Agora é a vez de Chávez. Tão pesado é o manto de segredo em torno da saúde do presidente que a Venezuela fervilha em especulações que vão desde um câncer de próstata a uma jogada eleitoral para voltar nos braços do povo, na hora em que se agravam os problemas dos apagões, da inflação e da insegurança no país. Não está descartada, inclusive, a hipótese de que retorne já a Caracas.
Chávez fez de Cuba sua fonte de abastecimento ideológico para criar o "socialismo bolivariano", mistura de nacionalismo populista com altas doses de autoritarismo, que exportou para Equador, Bolívia e Nicarágua. Em troca, passou a abastecer Cuba com petróleo a preço subsidiado, a fim de evitar que a ilha afundasse de vez na incúria stalinista. Os dois se entendem.
Cuba é um resquício da URSS no Caribe e, como tal, tratou da forma mais opaca possível a doença nos intestinos de Fidel que, em 24 de fevereiro de 2008, o levou a transferir todos os poderes ao irmão, Raúl. A Venezuela, confirmando o obscurantismo de regimes personalistas e autoritários, mantém o mesmo figurino cubano.

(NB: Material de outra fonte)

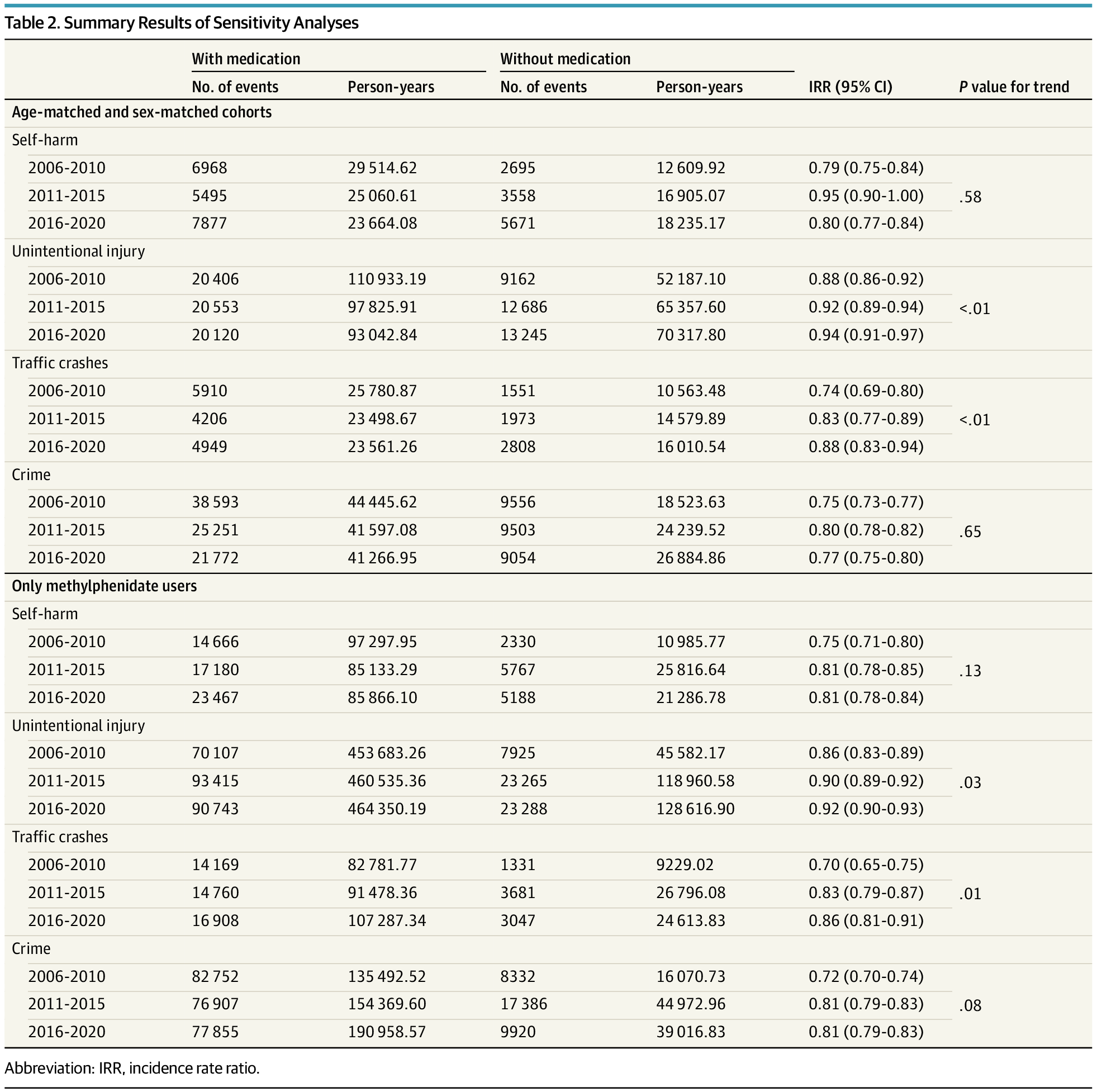The width and height of the screenshot is (1097, 1092).
Task: Click the .58 P value cell
Action: tap(970, 197)
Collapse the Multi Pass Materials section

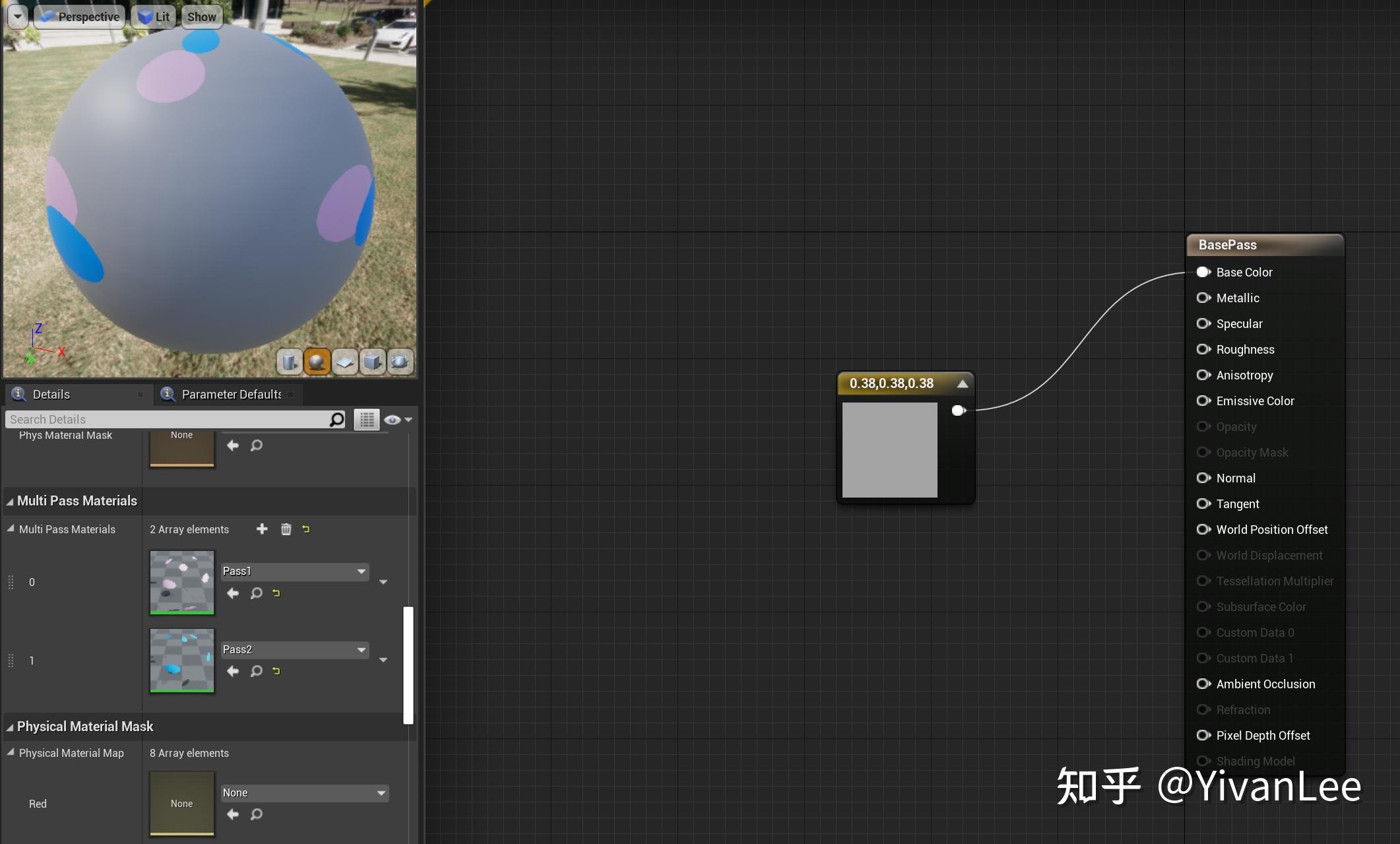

Muito diferente seria a situação se o país fosse democrático. A saúde do governante é uma questão de Estado, e dela a opinião pública tem o direito de ser informada. Como, na Venezuela, tudo gira em torno de Chávez, e ele, em 12 anos no poder, tratou de fortalecer os poderes em detrimento das instituições e dos partidos, o país não tem como lidar com o vácuo provocado pela prolongada ausência do comandante em chefe.
Chávez, no poder desde 1999, é candidato a um terceiro mandato de seis anos nas eleições presidenciais de 2012. Se sair desta, é claro. O chavismo se mostra atarantado, e a importância dos colaboradores do presidente é tão relativa que ele, embora enfermo, não transferiu o poder ao vice-presidente, preferindo "governar" de Havana, mediante autorização especial da Assembleia Nacional, onde sua bancada é avassaladoramente majoritária, por manobras eleitorais.
Na ausência do "inimigo", também a oposição exibe divisões internas e a falta de um líder forte, o que levou um deputado do governo a ironizar: "Estão sofrendo crise de abstinência." O governador do estado de Miranda, Henrique Capriles, um dos líderes mais destacados da oposição, da qual busca ser candidato único em 2012, disse ao GLOBO estar convicto que a democracia prevalecerá. Otimista, acredita que, se Chávez ficar impossibilitado de governar, o vice-presidente Elias Jaua assumirá para completar o mandato.
Na usina de rumores em que se transformou a Venezuela, já circulou que Chávez nomearia, para substituí-lo, o irmão, Adán. Este é o que disse que, na ausência do líder, o recurso às armas seria melhor que eleições para manter as "conquistas bolivarianas" no rumo. Oxalá Capriles esteja certo.